Forse il ritorno degli oligarchi e l’annullamento delle condanne e dei provvedimenti restrittivi incoraggiò alcuni consorti degli Strozzi a tenere atteggiamenti di grandigia, degni dello status di magnati e sopramagnati loro comminato negli anni passati, fatto sta che nel 1387 per una futile questione di gioco Pagnozzino di Pagnozzo uccise il lanaiuolo Piero Lenzi, allora facente parte dei Collegi con la carica di gonfaloniere di Compagnia (Diario d’anonimo fiorentino..., cit., p. 473). La Signoria reagì in modo durissimo, sottoponendo Pagnozzino, il fratello Nofri – fuggiti entrambi a Lucca – e i loro figli al bando, alla distruzione dei beni, infine alla vendetta dei Lenzi, ma soprattutto escludendo dagli uffici e iscrivendo nelle liste magnatizie l’intera casata, a meno che i due fuggitivi non fossero consegnati alla giustizia o uccisi dai consorti entro tre anni (ibid., p. 474; Brucker, 1981, pp. 32 s., 99). In realtà l’interdizione dell’intera casata non si applicò mai, perché la Signoria accondiscese subito a mitigare le sanzioni contro la consorteria, la quale evidentemente godeva di forti aderenze nel nuovo regime oligarchico, e di conseguenza poteva influenzarne gli esecutivi (Brucker, 1981, p. 99 nota 133). A distanza di un anno, poi, i Lenzi aggredirono illegalmente una comitiva di Strozzi non sottoposti alla vendetta, ferendo un loro famiglio, e in tal modo si esposero a una controdenuncia (p. 32). L’aspetto più interessante dell’intera vicenda, in definitiva, sono gli accordi intercorsi tra esponenti della consorteria, desumibili dalla corrispondenza di Corrado, e volti a contrastare l’azione legale dei Lenzi, e nei quali si può leggere una qualche parvenza di ritrovata solidarietà consortile (p. 32 nota 21).
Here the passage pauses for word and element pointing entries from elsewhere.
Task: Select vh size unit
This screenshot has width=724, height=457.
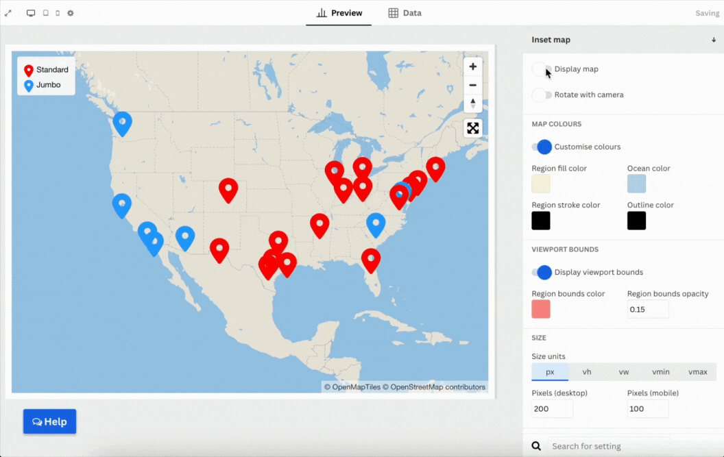Action: pos(587,371)
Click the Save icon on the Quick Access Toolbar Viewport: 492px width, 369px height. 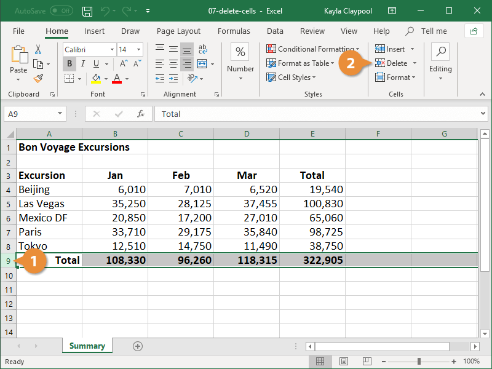(x=87, y=10)
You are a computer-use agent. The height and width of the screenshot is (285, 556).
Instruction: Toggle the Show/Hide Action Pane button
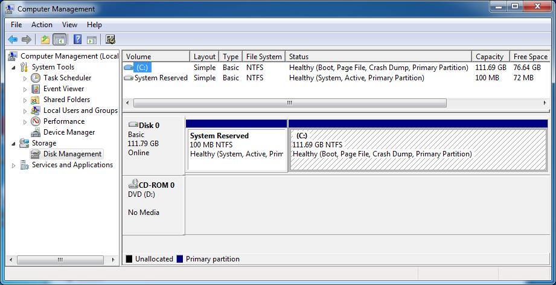pyautogui.click(x=92, y=40)
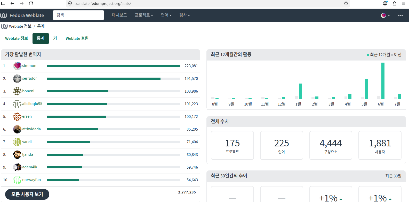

Questa solidarietà, se mai fu ritrovata, venne comunque ripersa in pochi anni. Tra il 1393 e il 1411, negli anni della criptosignoria di messer Maso di Luca Albizi, gli Strozzi continuarono a far parte del reggimento (pp. 302-311). Ma ciononostante all’interno della consorteria sopravviveva anche una tendenza contraria, come durante gli anni Settanta: nel 1400, infatti, Bernardo di Giovanni e Marco di messer Tommaso – il figlio del cavaliere del Popolo – furono confinati con l’accusa di essere coinvolti in un complotto contro l’establishment (Alle Bocche della Piazza, cit., p. 220). Infine pochi anni dopo, nel 1406, alcuni consorti chiesero alla Signoria di essere legalmente separati da Francesco di Giovanni di messer Niccolò, conosciuto come uomo violento e aggressivo, in quanto «ipsi nollunt quod sub umbra favoris consortium ipse faceret iniuriam alicui» (Brucker, 1981, p. 44 nota 95). A ogni buon conto, la consorteria nel suo complesso manteneva un rilievo politico e sociale considerevole, se lo scrutinio per gli uffici della Signoria e dei Collegi tenuto nel 1411 vide l’affermazione di ben quindici su settantaquattro suoi esponenti eleggibili, e se questi quindici abilitati rappresentavano da soli l’8% degli abilitati per il quartiere di Santa Maria Novella (p. 296).